例えば、物を売る、ということを考えてみましょう。売っているものがこの世に一つしかなく貴方しか売ることができない、となればどうでしょう。気に入らない客がいれば、「あなたには売らないよ。」ということも言えるし、値段も決めることができるし、自由にふるまうことができます。逆に、ありふれた商品で誰もが売っているものであればどうでしょう。売るべき人は選べないですし、値段も上げればすぐに他の売り手に流れてしまいます。そうなると、自由に販売することはできず、不自由な状況となるでしょう。
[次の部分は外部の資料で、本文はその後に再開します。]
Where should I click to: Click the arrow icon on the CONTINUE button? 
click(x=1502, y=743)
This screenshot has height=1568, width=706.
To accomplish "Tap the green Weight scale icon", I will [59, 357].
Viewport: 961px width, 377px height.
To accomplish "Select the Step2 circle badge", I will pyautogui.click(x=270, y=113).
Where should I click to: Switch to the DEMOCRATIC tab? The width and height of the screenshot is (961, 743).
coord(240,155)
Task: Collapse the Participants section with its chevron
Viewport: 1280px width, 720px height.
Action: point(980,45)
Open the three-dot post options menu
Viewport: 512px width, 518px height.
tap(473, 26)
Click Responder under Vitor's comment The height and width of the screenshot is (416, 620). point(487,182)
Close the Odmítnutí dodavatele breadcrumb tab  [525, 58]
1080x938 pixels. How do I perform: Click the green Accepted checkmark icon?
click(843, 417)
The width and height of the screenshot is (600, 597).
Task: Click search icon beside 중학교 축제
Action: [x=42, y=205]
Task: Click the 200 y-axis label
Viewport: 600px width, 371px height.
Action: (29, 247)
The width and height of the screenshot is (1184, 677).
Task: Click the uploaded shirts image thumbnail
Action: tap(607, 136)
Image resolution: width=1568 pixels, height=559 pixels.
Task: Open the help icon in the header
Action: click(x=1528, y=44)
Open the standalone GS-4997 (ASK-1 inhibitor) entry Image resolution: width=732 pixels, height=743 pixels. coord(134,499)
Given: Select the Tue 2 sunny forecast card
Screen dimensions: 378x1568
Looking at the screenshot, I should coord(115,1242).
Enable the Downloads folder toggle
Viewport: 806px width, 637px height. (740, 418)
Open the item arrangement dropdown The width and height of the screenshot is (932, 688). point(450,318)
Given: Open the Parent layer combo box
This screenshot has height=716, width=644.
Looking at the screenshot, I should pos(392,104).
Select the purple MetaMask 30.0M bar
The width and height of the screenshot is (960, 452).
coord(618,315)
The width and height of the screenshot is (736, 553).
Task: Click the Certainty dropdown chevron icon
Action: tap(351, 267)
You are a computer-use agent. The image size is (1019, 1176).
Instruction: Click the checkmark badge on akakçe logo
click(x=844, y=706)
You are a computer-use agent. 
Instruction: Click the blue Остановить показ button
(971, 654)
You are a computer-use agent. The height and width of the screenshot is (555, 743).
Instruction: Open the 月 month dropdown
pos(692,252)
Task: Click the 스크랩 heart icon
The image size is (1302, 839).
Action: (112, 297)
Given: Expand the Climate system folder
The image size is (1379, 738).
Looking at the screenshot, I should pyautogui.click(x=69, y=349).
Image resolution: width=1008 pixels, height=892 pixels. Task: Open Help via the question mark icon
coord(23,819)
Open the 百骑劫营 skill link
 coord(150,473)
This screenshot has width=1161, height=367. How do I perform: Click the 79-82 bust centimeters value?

このようなことは、職場の中、世間の中、とありとあらゆるところで見られます。もちろん、どのような力を持つのか、というのはその人の得手不得手や置かれている状況によるのですが、自由を得るためには「力」がいる、ことはいえます。
ただ、力を持ったことの留意点としては、その力は未来永劫続くものではない、ということです。まず、考えられるのは自分自身の力が落ちること。これは、加齢、慢心というものの含みますし、競争相手が強くなることによる相対的な力の低下もあるでしょう。また、力そのものが環境の変化により無効化される、ということもあります。会社の中で絶対的権力者として君臨できても、その会社から出たとたん権力を失う、ということもあります。
その対策としては力に溺れないこと。力を振りかざして他の人を押さえつけると、自分が力を失ったときに一気に逆転されます。もちろん、力を維持することに努力する、ということも必要でしょう。それとともに、力の源泉を一つだけに求めるのではなく、複数求めること。先の会社での権力であれば会社の中での力の他、例えば地域社会でもいいですし、なにがしか自分の力を発揮できる場所を作っておけば、一つの力を失っても他でカバーすることもできます。
若干、政治的なところもあり、なかなか表現の難しい課題ですが、やはり、自由を得るためには「力」がいて、力がないと他者の支配を許してしまう、ということは真実としてあります。自由でありたい、のであれば、きちんと刃を研いで力をつけておく、ということは必要なことでしょう。